> _Records from a dataset_

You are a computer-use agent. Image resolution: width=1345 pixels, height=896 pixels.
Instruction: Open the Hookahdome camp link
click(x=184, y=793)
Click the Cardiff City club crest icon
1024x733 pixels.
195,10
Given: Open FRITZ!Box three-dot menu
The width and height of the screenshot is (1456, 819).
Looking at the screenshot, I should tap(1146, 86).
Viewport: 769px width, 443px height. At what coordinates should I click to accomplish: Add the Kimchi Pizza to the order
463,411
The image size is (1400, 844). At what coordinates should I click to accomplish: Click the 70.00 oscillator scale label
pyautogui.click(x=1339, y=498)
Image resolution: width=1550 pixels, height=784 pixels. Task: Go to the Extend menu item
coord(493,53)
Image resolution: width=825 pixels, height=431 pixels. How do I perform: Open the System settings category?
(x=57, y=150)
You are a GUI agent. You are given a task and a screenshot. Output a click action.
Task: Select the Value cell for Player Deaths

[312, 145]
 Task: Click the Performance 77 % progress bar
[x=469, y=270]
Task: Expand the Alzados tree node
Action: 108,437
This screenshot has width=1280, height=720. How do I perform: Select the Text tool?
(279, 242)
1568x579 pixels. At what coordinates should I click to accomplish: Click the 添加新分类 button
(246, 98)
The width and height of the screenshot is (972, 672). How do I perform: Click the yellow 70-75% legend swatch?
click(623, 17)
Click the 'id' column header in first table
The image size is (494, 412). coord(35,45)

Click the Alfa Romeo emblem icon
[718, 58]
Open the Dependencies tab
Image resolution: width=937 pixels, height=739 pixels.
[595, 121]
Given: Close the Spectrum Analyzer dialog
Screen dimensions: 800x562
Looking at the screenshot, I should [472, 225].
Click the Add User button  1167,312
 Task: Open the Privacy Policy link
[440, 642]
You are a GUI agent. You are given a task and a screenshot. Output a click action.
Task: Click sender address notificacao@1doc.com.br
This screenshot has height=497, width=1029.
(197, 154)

> _Your instructions_
Count the lines in the records above that contain the string "button", matching case exactly. Reply with the number alone.

> _Exercise output_
2